Pepkor has returned to the JSE as Steinhoff Africa Retail (Star).

Pepkor has a colourful history.
As shown in Figure 1, it was a listed entity from 1972 to 2004 and then formed part of listed entities Brait and then Steinhoff since 2011. On 20 September 2017, the business came full circle, listing again (in its own right) as Steinhoff Africa Retail (Star) – essentially Pepkor’s African business. In the diagram, we have not included Pepkor’s acquisitions in the UK and Australia over the years, or its launch and the spectacular success of Pepco in Poland. Apart from these international assets, which have remained in Steinhoff, the pillars of the Pepkor group have always been Pep and Ackermans. These companies now fall under Star together with the rest of Steinhoff’s African retail business.

The business has maintained a close relationship with Shoprite.

It is striking how these assets have been moved over the years between listed and unlisted entities. It is also interesting to note the close history that Pepkor has had with Shoprite through all these years. In fact, until only a few years ago, some Pepkor employees may still have carried Shoprite store cards.

Figure 1: Highlights of Pepkor’s African business history

Source: Denker Capital research

With this history of corporate actions, it isn’t surprising that there are more to come.

Star has secured an option to acquire an effective controlling stake in Shoprite.

This is likely to be exercised quite soon. The transaction will give Star a 23% economic interest in Shoprite. Figure 2 shows the make-up of Star after the option.

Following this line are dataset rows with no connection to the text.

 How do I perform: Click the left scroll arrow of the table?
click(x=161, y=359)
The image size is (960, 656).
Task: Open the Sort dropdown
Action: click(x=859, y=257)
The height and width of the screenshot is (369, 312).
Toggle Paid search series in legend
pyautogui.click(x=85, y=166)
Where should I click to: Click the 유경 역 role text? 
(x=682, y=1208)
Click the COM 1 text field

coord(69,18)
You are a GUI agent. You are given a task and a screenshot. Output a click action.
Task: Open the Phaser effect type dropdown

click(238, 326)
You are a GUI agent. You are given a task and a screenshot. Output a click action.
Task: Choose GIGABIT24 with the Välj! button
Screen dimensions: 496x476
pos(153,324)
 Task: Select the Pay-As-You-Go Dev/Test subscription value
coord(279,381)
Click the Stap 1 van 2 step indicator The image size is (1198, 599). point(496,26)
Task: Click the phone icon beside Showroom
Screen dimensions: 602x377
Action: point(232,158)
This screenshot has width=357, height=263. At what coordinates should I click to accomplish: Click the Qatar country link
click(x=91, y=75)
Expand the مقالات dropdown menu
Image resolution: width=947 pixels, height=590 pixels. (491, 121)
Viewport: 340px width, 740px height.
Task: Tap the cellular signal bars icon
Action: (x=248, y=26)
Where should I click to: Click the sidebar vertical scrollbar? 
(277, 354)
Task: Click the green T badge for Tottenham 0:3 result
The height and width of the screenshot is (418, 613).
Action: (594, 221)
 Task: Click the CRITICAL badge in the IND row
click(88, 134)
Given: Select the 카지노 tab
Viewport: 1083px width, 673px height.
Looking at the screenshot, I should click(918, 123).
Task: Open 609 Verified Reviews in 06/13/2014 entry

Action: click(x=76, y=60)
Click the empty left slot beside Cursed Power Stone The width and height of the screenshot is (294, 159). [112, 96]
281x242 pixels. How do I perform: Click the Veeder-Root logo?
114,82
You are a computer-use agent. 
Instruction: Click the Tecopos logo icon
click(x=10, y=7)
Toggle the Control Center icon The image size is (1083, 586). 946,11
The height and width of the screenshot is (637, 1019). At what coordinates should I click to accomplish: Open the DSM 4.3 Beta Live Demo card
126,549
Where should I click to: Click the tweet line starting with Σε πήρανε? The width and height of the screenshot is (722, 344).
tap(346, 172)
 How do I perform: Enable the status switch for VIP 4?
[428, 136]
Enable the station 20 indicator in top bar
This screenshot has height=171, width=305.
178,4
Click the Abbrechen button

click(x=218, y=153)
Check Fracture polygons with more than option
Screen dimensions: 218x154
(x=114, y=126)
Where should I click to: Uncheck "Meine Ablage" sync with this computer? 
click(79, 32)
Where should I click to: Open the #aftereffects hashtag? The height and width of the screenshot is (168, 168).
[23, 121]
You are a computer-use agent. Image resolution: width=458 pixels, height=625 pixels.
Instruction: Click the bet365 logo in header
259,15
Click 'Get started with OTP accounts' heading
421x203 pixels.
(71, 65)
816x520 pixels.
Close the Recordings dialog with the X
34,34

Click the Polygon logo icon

Figure 2: Star after the option – Shoprite will represent 31% of Star*

Source: Denker Capital research

*Based on enterprise value before debt.


The possibility of lower product prices may enhance Star’s competitive positioning.

In the retail sector, scale matters – especially in the discount and value space. While Pep offers discount and Ackermans offers value, Shoprite offers both through its different brands. This therefore raises the question whether the combined size of Star and Shoprite can lead to lower product prices, enhancing Star’s competitive positioning. The Star and Shoprite management teams have been cautious about placing too much emphasis on this potential. We agree with this caution because they have very little overlap in products in their traditional markets. There could be some scale benefits in homeware. However, the goods and services that are likely to benefit from cooperation between Star and Shoprite are cell phones, airtime and financial services. It’s also possible that Shoprite’s furniture business could eventually be sold to Star.


Both Star and Shoprite share strong competitive traits.

As Warren Buffett would say, these provide ‘deep moats’ or barriers to entry.

  • They offer attractive value and discount offerings that have translated into impressive sales growth
    Star has shown that sales growth in the discount sector of the market in South Africa has compounded by 15% per year over the past ten years, significantly faster than the overall market.
  • They have extremely focused and competent management teams
    This is reflected in consistent market share gains over a long period of time by both companies. We believe gains in market share will continue as Shoprite out-competes its peers, and as Star potentially gains more traction in rural areas with the Ackermans brand.
  • They leverage their retail presence, with additional services generating revenue in stores
    Shoprite has been extremely successful with innovative financial services and offerings like Computicket, while Pepkor has become one of the biggest cell phone and airtime distributors in the country. These offerings are all profitable and improve foot traffic.
  • They have achieved success in the rest of Africa
    Both have rolled out an extensive and profitable store network. This is exceptional relative to other South African retailers.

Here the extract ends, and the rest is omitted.